Instead of debating how to expand Medicare coverage, politicians should focus on fixing the fatal financial flaws in the existing program that threaten to bankrupt the nation.
Medicare spent 3.6% of gross domestic product in 2016, more than six times the share it consumed in 1967, the first full year it was implemented. The forecasts I have analyzed show that the share of GDP will rise to at least 9% within 75 years—and that’s the good‐news scenario. Other plausible forecasts show that Medicare could spend more than twice that.
A spending jump to 9% would require a roughly 17.4% increase in all federal taxes or a 30.5% cut in other entitlement and discretionary spending, or some intermediate combination—otherwise we’d be likely to see a Greek‐crisis level of debt within 18 years. If the spending jump follows the worst forecasts, we would need to raise taxes by 36.33% or cut 91.76% of other spending. And this all assumes Congress doesn’t enact Medicare for All in the meantime.
The good news is that three fixable problems account for a substantial majority of the excess spending.
First, Medicare’s eligibility age is much too low. The threshold has remained where it was originally set, at 65. In 1967, the average 65‐year‐old American was expected to live 14.8 more years. In 2016, 65‐year‐olds live 19.3 more years on average—a roughly 30% jump. Yet the government has not adjusted the age required for benefits.
The solution is to raise Medicare’s eligibility age incrementally. If it increases by between three and four months a year, the Medicare eligibility requirement would synchronize with the rise in Social Security’s full retirement age, so that both would hit 67 by 2027. The government could keep raising the age floor at this rate until around 2072, when the eligibility age would be 73 and the average length of coverage would return to the original duration, 14.8 years. After that point, the threshold could rise more slowly, having made up the difference that has accrued over the past 50 or so years. It would be a gradual enough adjustment to allow ample time for beneficiaries and others to adapt, but it would still help stop the program from bankrupting the nation.
The second source of Medicare’s excessive spending is the almost fourfold increase since 1972 in the proportion of the working‐age population classified as eligible for disability under Social Security, and hence coverage under Medicare.
The solution is straightforward. The government can restore the original disability standard—which has become lax—so that people qualify for benefits only when they are “unable to work any job in the economy.” In addition, other countries have reduced disability rolls by requiring most applicants to complete a rehabilitation plan before being awarded payments. The Netherlands has cut 60% of its disability numbers with this measure. These two tweaks would allow the disabled to continue receiving benefits, but people simply looking for an easy payout would no longer threaten the financial security of the elderly and truly disabled.
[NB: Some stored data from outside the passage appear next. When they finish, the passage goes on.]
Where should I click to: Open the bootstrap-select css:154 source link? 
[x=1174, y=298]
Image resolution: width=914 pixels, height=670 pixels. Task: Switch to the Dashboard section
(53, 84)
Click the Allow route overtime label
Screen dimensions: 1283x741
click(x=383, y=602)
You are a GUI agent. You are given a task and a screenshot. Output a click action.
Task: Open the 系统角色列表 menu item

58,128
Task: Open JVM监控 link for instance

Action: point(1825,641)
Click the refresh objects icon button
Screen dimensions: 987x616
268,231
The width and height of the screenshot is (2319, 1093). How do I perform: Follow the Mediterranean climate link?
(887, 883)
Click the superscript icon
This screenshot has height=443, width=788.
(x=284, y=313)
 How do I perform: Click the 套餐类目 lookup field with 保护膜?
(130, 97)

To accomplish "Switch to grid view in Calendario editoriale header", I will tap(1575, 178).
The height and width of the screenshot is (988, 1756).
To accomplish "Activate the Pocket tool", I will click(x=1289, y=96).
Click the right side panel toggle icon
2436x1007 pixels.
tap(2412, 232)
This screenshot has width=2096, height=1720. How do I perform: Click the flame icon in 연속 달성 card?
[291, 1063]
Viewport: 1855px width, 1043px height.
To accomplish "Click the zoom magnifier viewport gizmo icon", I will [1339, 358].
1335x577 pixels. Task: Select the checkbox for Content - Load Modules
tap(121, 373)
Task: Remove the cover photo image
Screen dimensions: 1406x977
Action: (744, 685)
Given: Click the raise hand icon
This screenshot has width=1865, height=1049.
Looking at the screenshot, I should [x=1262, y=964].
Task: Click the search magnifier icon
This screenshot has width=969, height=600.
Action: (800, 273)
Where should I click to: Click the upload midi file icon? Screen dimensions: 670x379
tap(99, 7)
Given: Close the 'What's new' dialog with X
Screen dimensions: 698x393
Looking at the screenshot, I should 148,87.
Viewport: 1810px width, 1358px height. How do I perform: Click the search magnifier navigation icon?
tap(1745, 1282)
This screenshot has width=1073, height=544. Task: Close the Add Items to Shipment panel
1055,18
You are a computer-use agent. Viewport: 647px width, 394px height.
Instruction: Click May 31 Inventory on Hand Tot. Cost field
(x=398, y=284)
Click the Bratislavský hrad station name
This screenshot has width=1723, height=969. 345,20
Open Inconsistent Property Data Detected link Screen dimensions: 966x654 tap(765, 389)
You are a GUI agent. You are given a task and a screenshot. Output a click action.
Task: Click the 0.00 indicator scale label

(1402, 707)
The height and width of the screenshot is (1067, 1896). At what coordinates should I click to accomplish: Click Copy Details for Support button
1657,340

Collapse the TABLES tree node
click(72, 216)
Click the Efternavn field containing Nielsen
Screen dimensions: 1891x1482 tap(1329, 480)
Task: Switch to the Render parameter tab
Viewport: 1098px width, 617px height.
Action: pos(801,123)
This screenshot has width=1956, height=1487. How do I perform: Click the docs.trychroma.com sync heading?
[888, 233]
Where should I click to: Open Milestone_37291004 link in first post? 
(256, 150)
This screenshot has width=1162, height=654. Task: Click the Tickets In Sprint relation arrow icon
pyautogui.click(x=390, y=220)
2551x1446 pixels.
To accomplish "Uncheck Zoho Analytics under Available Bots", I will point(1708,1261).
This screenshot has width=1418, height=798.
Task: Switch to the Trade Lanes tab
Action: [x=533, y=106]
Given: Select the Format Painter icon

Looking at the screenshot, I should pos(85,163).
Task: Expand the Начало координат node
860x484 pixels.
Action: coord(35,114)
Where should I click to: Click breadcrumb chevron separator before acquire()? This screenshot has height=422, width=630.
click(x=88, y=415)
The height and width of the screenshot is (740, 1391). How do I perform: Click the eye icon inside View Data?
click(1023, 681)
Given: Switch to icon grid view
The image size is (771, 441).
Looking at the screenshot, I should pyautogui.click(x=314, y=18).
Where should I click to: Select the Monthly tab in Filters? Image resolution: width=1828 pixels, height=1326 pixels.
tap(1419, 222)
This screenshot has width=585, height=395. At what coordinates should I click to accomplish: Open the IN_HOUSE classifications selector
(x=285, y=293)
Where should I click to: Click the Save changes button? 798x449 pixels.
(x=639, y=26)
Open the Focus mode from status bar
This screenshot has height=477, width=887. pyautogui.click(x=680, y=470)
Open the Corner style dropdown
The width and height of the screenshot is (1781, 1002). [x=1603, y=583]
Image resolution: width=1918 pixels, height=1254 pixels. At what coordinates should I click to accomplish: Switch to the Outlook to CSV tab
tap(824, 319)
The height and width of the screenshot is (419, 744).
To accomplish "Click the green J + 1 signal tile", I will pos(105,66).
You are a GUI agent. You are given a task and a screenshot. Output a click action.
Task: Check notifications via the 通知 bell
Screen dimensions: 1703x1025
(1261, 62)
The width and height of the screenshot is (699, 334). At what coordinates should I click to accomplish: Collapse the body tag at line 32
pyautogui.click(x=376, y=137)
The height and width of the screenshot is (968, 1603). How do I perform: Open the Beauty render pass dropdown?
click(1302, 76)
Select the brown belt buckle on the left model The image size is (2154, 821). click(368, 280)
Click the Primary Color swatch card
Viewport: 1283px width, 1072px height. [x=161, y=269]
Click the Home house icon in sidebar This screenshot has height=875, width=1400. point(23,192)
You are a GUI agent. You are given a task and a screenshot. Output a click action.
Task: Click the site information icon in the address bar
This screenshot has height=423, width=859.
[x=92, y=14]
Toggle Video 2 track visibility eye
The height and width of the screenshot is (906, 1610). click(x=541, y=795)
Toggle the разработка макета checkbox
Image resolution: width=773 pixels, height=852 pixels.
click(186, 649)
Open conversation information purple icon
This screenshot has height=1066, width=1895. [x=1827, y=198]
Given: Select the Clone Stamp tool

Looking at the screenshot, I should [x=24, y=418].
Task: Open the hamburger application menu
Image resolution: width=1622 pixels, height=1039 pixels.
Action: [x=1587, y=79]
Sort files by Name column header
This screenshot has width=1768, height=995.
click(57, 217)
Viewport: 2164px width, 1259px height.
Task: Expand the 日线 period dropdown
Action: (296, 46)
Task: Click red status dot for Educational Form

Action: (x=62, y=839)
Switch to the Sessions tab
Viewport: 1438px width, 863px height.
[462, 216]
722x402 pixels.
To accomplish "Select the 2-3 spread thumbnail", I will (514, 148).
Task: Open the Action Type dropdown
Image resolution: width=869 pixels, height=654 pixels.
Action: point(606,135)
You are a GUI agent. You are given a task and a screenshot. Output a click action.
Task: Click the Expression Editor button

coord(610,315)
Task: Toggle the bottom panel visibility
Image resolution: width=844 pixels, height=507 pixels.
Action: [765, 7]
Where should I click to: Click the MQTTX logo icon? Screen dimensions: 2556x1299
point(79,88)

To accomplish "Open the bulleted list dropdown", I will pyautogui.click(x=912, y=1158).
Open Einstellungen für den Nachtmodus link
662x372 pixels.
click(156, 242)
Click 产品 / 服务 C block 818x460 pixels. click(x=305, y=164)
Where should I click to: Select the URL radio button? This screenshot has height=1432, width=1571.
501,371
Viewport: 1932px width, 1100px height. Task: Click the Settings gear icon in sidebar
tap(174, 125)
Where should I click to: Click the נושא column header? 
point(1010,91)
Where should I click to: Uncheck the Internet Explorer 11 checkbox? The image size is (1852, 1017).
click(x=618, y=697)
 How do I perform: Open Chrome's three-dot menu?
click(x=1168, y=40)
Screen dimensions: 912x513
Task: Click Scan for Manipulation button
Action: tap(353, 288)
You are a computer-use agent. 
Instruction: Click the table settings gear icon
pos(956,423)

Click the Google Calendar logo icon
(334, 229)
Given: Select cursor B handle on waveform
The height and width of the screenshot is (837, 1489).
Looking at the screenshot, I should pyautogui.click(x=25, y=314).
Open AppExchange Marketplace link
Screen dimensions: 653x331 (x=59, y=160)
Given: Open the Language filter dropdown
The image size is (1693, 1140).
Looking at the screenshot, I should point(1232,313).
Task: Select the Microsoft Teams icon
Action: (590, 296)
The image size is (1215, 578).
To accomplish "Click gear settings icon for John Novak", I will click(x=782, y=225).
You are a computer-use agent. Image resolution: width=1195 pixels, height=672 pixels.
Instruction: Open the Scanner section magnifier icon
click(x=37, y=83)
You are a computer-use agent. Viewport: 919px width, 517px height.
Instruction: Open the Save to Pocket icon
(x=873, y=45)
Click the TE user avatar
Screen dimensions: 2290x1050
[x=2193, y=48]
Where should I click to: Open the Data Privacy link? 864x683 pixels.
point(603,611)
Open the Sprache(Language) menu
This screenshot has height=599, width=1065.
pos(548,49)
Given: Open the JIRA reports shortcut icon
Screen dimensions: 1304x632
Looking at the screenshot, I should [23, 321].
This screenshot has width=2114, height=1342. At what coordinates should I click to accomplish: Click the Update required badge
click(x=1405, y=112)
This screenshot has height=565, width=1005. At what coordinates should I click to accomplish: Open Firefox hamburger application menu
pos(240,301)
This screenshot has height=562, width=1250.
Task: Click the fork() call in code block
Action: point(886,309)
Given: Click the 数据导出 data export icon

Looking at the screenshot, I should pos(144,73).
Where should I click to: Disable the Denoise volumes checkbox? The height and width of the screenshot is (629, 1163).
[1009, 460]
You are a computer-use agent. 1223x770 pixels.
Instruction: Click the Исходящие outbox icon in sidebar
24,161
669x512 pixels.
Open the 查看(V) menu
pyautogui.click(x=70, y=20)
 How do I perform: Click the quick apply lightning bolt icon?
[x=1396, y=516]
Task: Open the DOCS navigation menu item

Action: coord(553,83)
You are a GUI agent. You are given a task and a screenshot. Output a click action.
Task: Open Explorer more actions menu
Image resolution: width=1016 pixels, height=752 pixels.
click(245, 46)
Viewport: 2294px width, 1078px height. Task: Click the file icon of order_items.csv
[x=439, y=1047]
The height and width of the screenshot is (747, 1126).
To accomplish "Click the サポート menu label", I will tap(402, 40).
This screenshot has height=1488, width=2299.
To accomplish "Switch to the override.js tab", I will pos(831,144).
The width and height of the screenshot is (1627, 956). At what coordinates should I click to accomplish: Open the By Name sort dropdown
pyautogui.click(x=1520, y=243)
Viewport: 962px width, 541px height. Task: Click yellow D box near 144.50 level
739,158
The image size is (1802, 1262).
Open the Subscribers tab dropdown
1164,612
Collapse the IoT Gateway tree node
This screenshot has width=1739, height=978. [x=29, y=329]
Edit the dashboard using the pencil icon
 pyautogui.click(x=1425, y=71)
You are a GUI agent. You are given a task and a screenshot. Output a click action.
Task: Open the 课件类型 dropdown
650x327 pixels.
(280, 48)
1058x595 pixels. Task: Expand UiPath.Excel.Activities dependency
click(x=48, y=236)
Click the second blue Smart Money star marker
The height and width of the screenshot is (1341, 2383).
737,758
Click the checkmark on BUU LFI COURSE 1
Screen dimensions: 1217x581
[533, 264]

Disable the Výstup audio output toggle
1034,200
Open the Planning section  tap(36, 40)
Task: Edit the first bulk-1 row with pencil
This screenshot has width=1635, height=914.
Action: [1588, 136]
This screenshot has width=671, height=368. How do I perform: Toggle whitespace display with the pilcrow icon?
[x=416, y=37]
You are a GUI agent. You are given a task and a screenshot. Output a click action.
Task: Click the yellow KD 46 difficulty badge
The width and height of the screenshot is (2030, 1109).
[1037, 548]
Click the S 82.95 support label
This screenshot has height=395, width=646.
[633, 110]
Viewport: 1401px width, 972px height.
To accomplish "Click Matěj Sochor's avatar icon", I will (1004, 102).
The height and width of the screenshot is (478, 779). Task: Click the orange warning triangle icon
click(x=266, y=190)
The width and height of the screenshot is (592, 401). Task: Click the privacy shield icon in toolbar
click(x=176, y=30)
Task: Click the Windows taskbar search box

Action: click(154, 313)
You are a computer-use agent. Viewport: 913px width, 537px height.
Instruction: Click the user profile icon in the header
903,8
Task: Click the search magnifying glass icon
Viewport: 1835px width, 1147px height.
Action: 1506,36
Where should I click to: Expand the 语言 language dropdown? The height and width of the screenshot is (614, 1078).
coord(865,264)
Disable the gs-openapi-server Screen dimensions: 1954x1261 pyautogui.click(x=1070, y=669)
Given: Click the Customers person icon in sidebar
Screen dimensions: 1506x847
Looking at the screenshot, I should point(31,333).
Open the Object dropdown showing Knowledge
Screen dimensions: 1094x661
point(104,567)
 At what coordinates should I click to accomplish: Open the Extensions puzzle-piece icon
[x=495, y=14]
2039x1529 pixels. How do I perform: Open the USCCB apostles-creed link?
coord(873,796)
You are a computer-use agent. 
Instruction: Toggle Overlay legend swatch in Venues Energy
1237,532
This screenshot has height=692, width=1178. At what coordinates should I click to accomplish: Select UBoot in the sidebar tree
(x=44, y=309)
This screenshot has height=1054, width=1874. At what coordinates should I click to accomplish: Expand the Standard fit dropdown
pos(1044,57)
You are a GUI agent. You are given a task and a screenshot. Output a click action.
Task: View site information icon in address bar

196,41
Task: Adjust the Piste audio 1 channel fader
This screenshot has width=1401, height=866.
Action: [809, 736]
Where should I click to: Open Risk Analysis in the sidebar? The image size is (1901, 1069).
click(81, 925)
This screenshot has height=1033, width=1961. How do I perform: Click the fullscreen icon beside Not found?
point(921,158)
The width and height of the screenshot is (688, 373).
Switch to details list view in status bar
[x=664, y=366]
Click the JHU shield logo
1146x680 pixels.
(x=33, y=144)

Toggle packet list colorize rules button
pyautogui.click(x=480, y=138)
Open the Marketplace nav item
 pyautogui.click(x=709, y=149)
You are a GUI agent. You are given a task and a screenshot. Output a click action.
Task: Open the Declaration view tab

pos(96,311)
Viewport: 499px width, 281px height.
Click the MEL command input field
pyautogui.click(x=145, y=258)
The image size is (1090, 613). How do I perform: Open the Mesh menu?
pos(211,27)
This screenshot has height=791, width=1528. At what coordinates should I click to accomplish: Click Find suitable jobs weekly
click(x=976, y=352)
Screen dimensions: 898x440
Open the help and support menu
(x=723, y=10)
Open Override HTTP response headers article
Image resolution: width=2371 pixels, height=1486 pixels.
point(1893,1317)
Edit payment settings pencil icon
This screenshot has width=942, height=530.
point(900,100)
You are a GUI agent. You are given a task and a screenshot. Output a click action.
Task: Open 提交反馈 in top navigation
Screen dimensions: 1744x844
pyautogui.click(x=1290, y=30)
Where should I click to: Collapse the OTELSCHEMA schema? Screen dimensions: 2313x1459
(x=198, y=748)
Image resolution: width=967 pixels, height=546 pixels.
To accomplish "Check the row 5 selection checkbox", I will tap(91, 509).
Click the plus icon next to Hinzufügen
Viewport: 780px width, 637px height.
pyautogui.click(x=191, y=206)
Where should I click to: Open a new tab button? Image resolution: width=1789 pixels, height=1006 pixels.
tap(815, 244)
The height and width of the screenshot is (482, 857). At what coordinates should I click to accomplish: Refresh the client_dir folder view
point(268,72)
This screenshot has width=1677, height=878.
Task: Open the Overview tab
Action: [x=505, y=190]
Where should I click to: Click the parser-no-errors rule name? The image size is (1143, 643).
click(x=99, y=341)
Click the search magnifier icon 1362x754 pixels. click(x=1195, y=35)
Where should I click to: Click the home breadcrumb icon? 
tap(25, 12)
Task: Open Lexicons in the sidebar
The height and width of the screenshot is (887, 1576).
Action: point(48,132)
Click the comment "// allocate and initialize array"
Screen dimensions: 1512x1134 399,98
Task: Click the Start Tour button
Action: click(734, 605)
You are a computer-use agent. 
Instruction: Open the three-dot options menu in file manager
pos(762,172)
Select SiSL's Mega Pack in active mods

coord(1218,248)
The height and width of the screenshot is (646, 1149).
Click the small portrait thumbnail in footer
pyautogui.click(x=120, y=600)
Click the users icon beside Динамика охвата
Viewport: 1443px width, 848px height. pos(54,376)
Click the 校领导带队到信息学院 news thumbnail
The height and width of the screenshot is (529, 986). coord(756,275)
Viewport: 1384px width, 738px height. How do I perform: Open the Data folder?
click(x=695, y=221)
Adjusting the eligibility age and cutting disability rates could eliminate about 41% of the future growth in Medicare’s resource share. Much of the remaining excess could be cut by raising deductibles and coinsurance.
The average beneficiary today consumes six times more medical services than in the previous generation, even without counting the drug benefit introduced in 2006 that boosted Medicare’s share of GDP by 0.38 point. This is because the costs they have to pay for care have become heavily discounted. Most beneficiaries pay 68% less in deductibles than the previous generation and are charged coinsurance on steeply discounted rates. Since 1989, 20% of beneficiaries who are designated as low‐income have been excluded from paying deductibles, coinsurance or premiums. Adding another service costs them nothing, and as a result they consume about 42% more services than other beneficiaries, even when the total is adjusted for health status. Medicare can’t be sustained at such discounted rates.
Instead, deductibles and coinsurance should be adjusted to fit those in the private market. The current Medicare deductible for professional services is 11% of the average for commercial insurance. Deductibles need to rise to 25% of the average commercial rate over the next 20 years and then up to the full average rate over the following 10 years. Coinsurance can remain at the below‐market rate of 20% for 30 years. After that, unless other cost‐cutting measures are taken, saving Medicare will also require low‐income beneficiaries to bear some cost increases. By 2091, deductibles for most beneficiaries would need to hit $7,500 and their coinsurance would have to rise to the current market rate of 36%.
If the U.S. is lucky and Medicare follows the most optimistic forecasts, these increases, along with the first two changes, should keep Medicare’s GDP share constant. If costs follow pessimistic predictions, these increases would need to be approximately double.
More‐extensive redesigns may be preferable to these three fixes, but one way or another costs have to stop consuming ever larger shares of GDP, or else the program is liable to explode—and take the rest of the economy with it. Talking about a grand expansion scheme like Medicare for All is pure fantasy.